We devised a task to create an application that could control a DJI Ryze Tello drone with nothing but code written during the hackathon. The students could use any language or tools they wanted and the only firm requirement was that there was some element of user interaction involved, in other words, the ability for a non-coder to control the drone. The students then faced a series of races/challenges to test out the code they had written.
So with that in mind, I thought it was only fair to attempt some of the challenges myself. So in this blog, I’ll show you my take on getting a drone to fly with Node.js

Getting started

The first part, as with any project is getting it all set up. I decided to use JavaScript (Node.js) simply because I’m looking to get something up and running as quickly as possible. JavaScript is also the main language that I use at the moment in my day-to-day activities, so its fresh in my mind. Also if I decide to add some form of UI using web technologies such as React, Vue or Angular then this will be (slightly) easier with a full-stack JS application.
In theory, you can use any programming language for this, the one requirement is that the language somehow allows you to open up a datagram socket as the way we will communicate with the drone is via UDP.
We can connect to the drone directly via WiFi as the Tello drone has its own hot-spot built in. Once we are connected we can start to send commands to the drone. The drone has an SDK that we can use which allows us to send plaintext commands to it.
More information is available in the official SDK documentation
I won’t go into too much detail about how I set up my project as there’s nothing that special going on. This is a simple “vanilla” Node.js project with no dependencies other than some of the core modules that come with Node. That being said, here are the steps you will need to follow to get started on your own:
Create a new folder on your system for the project, I’ve chosen to name the project tello-ctrl but feel free to use anything you would like.

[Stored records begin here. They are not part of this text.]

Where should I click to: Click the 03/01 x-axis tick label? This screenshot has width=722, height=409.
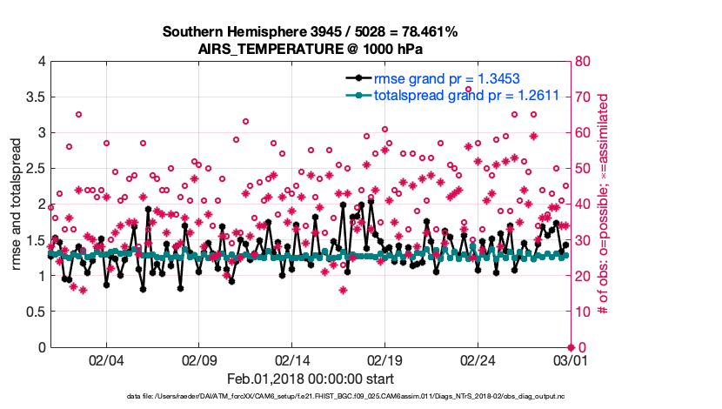pos(570,359)
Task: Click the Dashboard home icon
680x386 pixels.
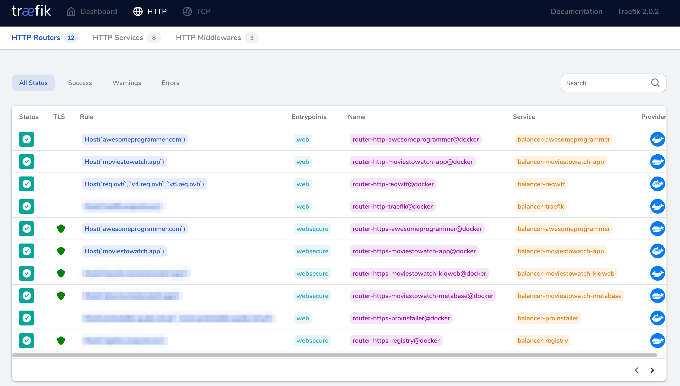Action: (71, 11)
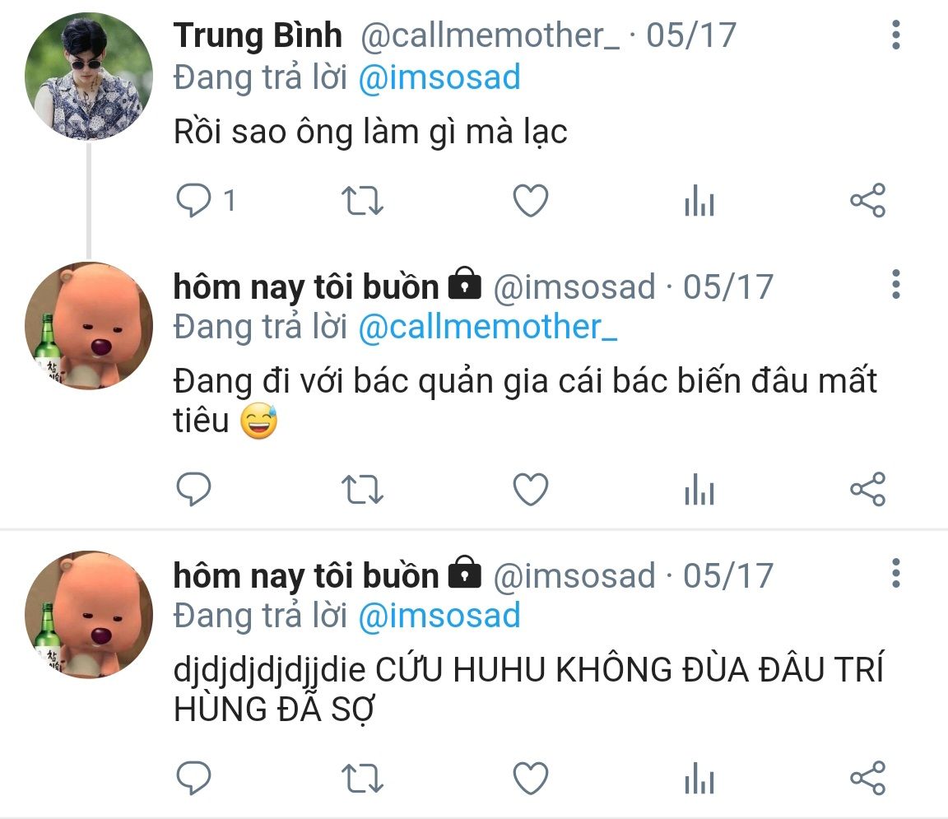The image size is (948, 819).
Task: Open more options on Trung Bình's tweet
Action: click(x=896, y=35)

  • (optional) Initalize a new git repository (git init) and link to a repository on GitHub/BitBucket/GitLab
  • Inside the project folder run npm init -y 
this command will run the usual npm init command and will accept the default values that npm init provides.
  • Create a new source folder ‘src’ in the tello-ctrl folder, this is where all of our code will go. In order to do this, I’m going to make use of the ‘readline’ package that’s available as part of node. First we need to import the package (as I’m not using Babel or any other pre-processor here I’ll have to use the older require style syntax to do this) then once we have this imported, we can use the createInterface function which will take two streams as arguments; one stream to read from and one stream to write to. We can pass in the process.stdin and process.stdout streams for read and write respectively.

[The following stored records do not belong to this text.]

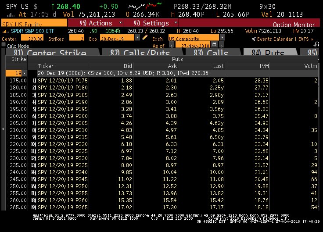Click the left-edge panel expand arrow
The height and width of the screenshot is (232, 323).
coord(2,129)
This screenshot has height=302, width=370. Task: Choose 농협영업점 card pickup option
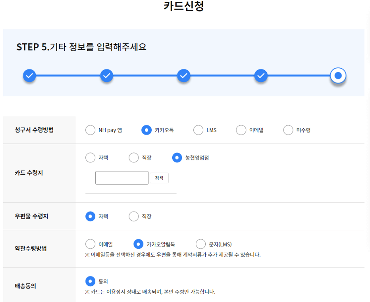[177, 158]
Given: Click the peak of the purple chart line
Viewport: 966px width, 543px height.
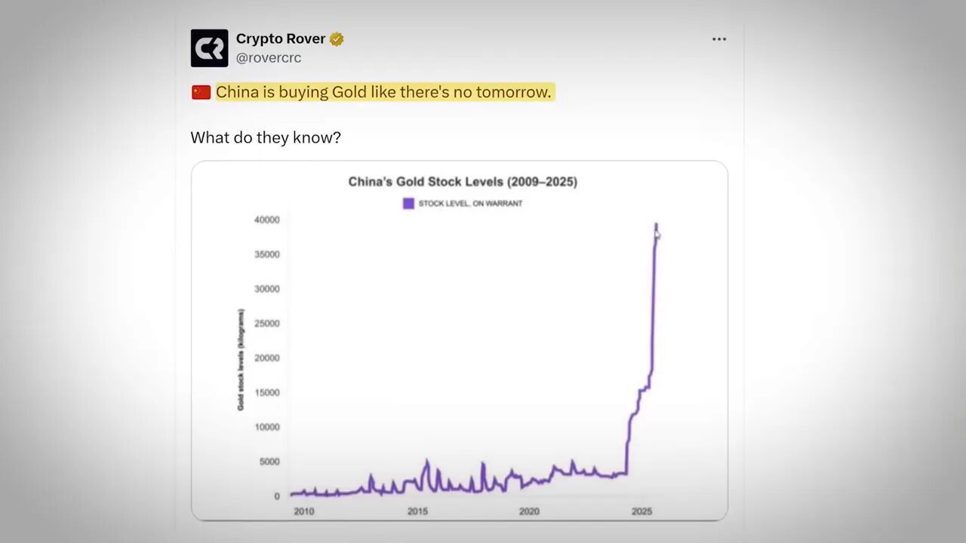Looking at the screenshot, I should click(656, 225).
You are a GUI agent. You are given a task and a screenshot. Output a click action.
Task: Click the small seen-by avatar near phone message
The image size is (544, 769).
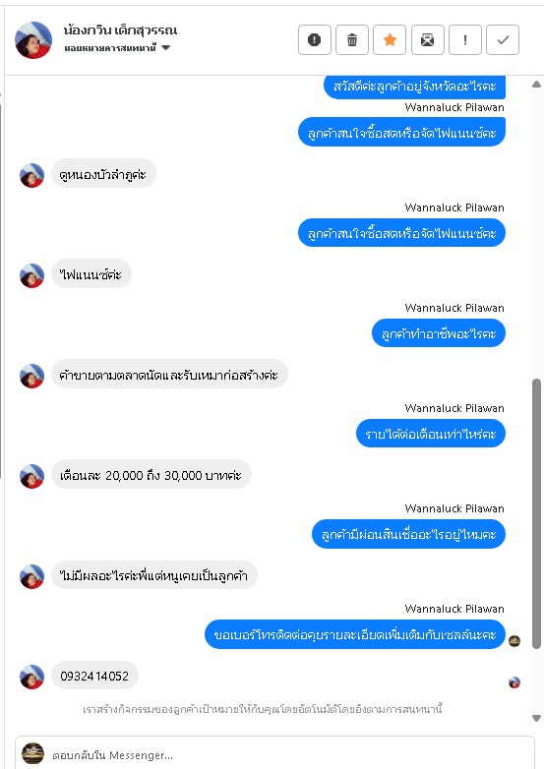coord(514,682)
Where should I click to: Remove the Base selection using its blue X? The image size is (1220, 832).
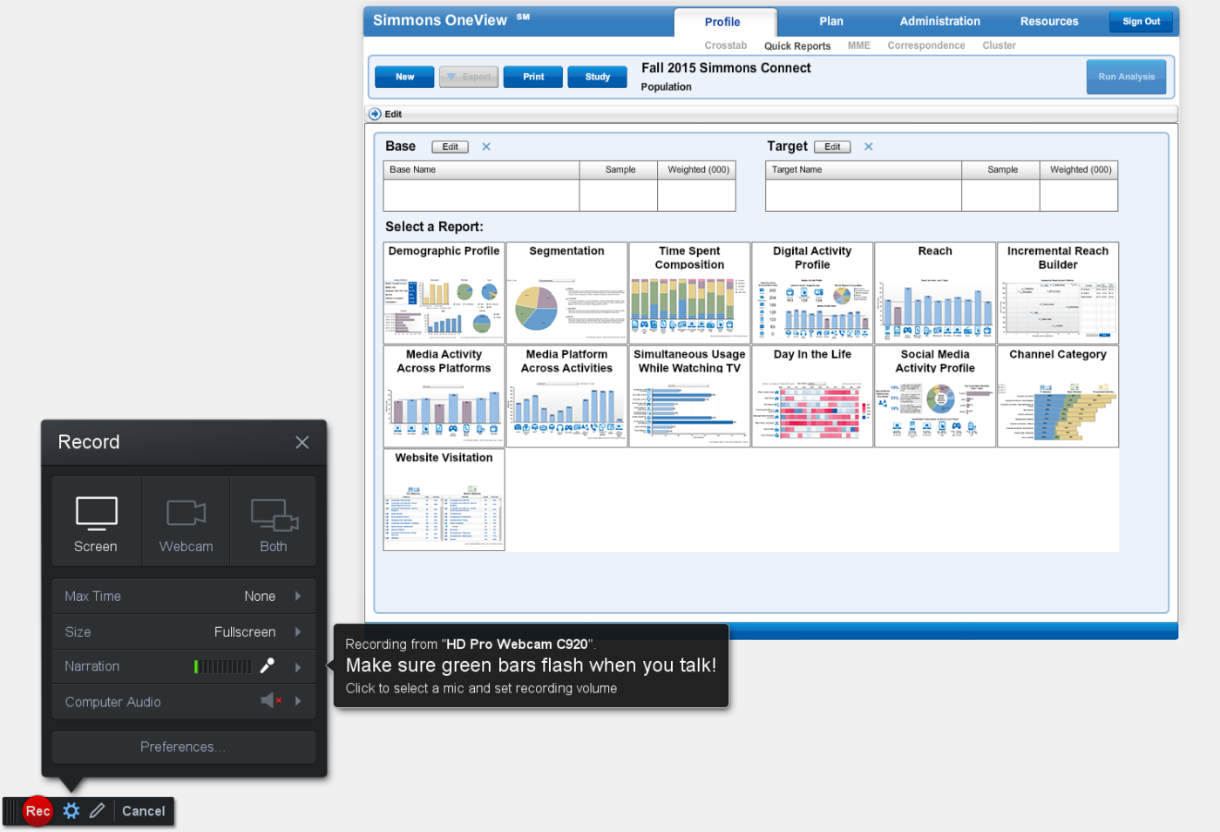click(485, 147)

All of the code in this project is contained in my GitHub account https://github.com/csscottc/drone-ctrl.
Once all that is done, you should have a directory structure that looks something like this (when viewed in vs code)
dji tello code

Preparing for take off

Code for this section can be found in the basicio branch.

Once the project setup is done its time to actually write some code. The first thing we need our app to do is to accept some basic inputs from the terminal, down the line this will allow us to send commands to the drone when we detect certain strings as input. For example, if the user enters “takeoff” we can, in turn, send a take off command to the drone.

const readline = require("readline");
const rl = readline.createInterface({ "input": process.stdin, "output": process.stdout});

Once that’s done we can add an event listener to rl for the “line” event that is fired. This event will be fired whenever a line is detected, which in our use case will be whenever the user hits the enter/return key after typing in a command. The event listener will take a function that it will fire whenever the line event is detected, it will pass the line that has been entered as the first argument to our function. For now, we will just pass the line that’s received straight over to console.log, This means that whenever a line is detected from the user, the line will be logged to the console.

console.log(`Lets get started!`);
console.log(`Please enter a command:`);
rl.on("line", line => console.log(line));

Once that’s done we can run our app for the first time. To do this head back to the terminal and then run:

> node src/app.js

You should notice that the lines “Lets get started!” And “Please enter a command:” are printed to the terminal. If you enter some text and then press enter/return you should see whatever text you entered repeated.
Now that we have some rudimentary IO set up we can start to look out for when the user enters specific commands, such as “takeoff”, “land”, “forward”, “back”, “left”, “right”. To do this we will add a new function “handleInput” which will take in the line passed to it by the event listener and will perform a simple switch statement on the content of the line. By doing this, depending on what the line received from the user contains we can then execute specific functionality in our app.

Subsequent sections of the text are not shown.